### [Work to complete]
All lines of the material below that include the string "avatar" are to be copied.

### [Records for this exercise]
──────────────────────────────
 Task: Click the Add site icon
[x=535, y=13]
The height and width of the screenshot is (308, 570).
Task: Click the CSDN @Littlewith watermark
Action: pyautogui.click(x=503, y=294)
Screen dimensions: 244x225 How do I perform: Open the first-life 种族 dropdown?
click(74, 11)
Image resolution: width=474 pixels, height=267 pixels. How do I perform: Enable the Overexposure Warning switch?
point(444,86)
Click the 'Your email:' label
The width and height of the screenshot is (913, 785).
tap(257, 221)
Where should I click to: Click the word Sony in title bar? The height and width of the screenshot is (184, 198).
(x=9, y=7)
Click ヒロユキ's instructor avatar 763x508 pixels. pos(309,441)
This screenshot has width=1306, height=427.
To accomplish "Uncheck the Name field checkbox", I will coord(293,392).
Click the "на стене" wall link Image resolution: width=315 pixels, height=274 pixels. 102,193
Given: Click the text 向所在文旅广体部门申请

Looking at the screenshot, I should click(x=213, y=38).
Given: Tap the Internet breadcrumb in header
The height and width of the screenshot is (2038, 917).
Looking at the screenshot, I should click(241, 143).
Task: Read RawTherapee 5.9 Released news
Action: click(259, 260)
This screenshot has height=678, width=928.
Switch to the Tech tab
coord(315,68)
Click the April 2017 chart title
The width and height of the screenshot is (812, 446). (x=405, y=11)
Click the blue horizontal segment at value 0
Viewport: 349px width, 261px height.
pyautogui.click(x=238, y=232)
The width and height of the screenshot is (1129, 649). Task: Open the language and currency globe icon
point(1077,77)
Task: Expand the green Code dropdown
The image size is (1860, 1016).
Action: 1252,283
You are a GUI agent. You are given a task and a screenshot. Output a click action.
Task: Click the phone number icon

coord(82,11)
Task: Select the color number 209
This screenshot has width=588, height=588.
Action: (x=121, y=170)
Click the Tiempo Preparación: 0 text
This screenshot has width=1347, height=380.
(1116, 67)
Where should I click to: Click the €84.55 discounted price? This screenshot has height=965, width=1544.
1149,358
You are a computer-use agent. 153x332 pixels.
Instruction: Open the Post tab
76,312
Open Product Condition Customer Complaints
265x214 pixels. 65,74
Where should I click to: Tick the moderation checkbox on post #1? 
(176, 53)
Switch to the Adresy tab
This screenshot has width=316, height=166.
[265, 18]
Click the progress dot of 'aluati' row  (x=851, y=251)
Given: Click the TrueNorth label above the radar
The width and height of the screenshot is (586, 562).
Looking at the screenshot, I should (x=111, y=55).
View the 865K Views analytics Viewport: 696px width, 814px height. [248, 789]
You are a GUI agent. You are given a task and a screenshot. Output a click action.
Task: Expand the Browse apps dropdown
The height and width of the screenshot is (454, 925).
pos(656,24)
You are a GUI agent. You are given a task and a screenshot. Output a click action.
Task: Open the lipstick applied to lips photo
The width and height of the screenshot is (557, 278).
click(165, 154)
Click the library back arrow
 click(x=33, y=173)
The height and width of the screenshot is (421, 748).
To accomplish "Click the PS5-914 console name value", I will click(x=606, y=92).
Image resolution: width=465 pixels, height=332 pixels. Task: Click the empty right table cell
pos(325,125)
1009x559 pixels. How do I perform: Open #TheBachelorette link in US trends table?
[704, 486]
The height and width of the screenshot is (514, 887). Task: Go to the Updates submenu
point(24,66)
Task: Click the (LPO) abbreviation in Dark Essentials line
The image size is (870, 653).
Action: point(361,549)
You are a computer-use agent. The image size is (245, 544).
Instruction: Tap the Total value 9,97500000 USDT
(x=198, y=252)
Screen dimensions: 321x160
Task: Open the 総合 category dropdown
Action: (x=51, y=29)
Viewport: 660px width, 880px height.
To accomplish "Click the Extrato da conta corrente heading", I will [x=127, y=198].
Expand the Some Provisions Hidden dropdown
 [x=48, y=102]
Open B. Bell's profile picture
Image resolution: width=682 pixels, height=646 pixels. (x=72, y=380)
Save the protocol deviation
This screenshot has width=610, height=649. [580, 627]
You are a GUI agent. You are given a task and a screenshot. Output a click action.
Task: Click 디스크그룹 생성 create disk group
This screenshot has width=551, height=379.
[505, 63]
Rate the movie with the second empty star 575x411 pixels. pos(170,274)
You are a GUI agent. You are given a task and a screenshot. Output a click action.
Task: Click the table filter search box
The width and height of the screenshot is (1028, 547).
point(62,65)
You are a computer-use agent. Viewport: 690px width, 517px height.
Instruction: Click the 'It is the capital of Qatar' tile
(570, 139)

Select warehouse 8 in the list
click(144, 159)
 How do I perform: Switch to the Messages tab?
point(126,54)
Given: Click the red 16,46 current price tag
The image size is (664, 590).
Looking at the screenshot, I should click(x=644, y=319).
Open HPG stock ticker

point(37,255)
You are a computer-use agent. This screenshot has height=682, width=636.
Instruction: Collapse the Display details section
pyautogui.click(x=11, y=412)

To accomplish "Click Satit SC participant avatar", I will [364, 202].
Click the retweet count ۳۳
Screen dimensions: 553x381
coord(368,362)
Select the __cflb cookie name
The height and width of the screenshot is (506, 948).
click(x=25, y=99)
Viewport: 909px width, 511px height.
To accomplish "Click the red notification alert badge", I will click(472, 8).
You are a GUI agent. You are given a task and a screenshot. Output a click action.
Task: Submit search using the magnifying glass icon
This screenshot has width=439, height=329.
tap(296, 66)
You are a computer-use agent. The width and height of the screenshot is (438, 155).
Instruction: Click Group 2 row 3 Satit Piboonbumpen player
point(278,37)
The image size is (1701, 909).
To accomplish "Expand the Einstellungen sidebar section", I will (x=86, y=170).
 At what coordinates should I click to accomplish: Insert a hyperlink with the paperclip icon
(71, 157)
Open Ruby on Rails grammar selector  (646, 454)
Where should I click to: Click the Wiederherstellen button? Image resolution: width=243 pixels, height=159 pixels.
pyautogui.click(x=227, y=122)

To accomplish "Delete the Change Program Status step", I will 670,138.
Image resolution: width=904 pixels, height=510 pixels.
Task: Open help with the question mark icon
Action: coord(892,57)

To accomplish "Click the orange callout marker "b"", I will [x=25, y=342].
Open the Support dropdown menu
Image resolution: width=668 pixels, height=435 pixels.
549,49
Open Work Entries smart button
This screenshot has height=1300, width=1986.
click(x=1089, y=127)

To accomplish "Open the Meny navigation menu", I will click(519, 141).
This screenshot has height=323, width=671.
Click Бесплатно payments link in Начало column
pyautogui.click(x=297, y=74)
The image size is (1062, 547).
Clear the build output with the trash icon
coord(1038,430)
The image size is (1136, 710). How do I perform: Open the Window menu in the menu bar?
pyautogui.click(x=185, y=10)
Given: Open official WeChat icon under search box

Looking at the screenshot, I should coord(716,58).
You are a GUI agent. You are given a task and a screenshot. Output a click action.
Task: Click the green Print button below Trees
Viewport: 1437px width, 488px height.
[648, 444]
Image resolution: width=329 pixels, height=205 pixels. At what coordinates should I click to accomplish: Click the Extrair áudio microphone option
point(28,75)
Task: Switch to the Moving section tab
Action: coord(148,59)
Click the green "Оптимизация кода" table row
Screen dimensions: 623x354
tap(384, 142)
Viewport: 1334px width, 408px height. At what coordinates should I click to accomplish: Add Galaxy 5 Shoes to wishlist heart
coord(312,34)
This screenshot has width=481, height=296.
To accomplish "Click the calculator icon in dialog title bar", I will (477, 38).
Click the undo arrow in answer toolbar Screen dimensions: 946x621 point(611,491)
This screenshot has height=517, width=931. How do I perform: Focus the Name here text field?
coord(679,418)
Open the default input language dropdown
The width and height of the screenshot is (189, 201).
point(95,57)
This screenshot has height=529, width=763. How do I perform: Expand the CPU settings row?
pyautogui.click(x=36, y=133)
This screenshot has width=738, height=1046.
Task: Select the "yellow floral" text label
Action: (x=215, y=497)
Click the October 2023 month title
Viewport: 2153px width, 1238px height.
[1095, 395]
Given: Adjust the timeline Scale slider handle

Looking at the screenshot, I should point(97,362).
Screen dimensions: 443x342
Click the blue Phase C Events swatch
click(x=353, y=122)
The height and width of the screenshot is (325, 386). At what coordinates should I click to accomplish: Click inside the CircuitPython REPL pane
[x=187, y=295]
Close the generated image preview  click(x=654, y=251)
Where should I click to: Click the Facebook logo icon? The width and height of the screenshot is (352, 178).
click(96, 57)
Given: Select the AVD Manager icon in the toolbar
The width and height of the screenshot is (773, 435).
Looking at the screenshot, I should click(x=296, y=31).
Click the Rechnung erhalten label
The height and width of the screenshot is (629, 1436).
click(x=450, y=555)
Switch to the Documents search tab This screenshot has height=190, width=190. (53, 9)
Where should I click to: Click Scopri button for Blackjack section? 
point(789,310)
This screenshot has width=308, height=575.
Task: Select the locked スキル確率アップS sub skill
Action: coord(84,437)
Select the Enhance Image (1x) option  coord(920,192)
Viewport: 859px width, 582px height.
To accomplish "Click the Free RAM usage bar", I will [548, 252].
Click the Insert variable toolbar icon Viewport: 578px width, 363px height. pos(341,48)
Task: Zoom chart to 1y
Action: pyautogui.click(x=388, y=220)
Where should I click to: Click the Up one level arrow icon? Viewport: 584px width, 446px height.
──────────────────────────────
### [Response]
Click ヒロユキ's instructor avatar 763x508 pixels. pos(309,441)
To accomplish "Click Satit SC participant avatar", I will [364, 202].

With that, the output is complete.